-- Input material follows --
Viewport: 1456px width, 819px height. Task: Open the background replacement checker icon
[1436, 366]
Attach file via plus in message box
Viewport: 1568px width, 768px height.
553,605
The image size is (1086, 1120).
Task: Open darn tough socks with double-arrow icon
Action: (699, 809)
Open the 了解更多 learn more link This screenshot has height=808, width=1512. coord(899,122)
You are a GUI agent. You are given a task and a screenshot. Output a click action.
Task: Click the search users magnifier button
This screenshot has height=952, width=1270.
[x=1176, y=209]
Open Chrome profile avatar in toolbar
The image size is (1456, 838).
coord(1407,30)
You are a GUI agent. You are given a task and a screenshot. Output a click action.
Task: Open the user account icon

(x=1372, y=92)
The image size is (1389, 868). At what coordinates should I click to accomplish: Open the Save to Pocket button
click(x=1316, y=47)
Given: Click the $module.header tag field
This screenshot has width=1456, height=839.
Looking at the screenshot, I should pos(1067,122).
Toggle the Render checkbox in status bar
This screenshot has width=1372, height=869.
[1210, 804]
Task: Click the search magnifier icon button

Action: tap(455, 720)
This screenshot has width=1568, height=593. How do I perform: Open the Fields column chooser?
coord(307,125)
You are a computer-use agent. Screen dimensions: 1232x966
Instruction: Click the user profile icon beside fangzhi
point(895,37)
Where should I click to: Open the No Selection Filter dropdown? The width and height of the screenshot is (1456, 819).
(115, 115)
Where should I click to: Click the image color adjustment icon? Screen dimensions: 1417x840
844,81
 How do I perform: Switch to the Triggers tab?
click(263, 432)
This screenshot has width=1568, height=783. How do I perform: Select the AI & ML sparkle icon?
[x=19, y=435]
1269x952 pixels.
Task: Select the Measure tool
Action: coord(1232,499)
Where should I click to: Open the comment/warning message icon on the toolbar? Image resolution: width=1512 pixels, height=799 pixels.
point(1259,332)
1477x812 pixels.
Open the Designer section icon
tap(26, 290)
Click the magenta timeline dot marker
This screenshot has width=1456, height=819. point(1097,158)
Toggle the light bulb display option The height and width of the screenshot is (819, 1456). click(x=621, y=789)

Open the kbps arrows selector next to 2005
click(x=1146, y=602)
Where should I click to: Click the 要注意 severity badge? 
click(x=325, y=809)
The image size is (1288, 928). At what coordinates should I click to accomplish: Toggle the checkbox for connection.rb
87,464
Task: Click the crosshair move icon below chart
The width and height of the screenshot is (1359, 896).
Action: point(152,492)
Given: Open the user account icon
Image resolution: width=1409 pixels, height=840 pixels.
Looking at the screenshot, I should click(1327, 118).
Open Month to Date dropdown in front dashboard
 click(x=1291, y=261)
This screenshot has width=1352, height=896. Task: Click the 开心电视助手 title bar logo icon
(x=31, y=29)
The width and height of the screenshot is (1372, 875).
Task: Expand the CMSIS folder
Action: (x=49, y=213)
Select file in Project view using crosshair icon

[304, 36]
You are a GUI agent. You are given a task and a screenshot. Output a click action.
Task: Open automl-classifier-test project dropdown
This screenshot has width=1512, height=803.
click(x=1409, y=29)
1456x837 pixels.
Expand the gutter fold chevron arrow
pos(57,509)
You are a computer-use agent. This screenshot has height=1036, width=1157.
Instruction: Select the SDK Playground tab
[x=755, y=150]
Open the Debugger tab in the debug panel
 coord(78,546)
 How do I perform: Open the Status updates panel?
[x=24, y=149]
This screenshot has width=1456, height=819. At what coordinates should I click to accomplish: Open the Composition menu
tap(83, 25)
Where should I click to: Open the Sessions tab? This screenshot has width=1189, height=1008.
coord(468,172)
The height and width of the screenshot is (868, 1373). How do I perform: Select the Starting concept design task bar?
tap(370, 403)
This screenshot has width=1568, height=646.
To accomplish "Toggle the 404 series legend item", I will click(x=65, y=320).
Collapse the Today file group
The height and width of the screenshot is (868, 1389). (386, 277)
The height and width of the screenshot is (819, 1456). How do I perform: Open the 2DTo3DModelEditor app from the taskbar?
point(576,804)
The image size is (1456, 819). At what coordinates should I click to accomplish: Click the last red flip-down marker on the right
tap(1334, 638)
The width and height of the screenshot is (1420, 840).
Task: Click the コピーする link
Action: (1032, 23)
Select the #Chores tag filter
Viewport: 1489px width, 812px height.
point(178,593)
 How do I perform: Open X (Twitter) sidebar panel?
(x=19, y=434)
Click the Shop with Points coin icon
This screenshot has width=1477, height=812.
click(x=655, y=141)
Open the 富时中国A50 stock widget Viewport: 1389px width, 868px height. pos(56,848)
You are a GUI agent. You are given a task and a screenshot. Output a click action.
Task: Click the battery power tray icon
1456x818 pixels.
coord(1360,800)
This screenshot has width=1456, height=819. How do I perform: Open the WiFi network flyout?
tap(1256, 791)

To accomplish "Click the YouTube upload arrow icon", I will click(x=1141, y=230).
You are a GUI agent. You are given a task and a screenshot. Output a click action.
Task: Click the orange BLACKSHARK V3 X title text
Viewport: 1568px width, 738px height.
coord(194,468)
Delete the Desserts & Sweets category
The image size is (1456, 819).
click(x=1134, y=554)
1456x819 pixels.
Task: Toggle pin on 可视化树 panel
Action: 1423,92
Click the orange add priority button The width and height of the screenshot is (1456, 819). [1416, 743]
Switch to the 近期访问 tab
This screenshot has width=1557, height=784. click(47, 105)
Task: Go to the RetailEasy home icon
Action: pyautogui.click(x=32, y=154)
-- Input material concluded --
Exercise instructions: Read the entries above, then pull out the lines that include "orange".

Solution to this task:
Task: Click the orange BLACKSHARK V3 X title text
Click the orange add priority button The width and height of the screenshot is (1456, 819). [1416, 743]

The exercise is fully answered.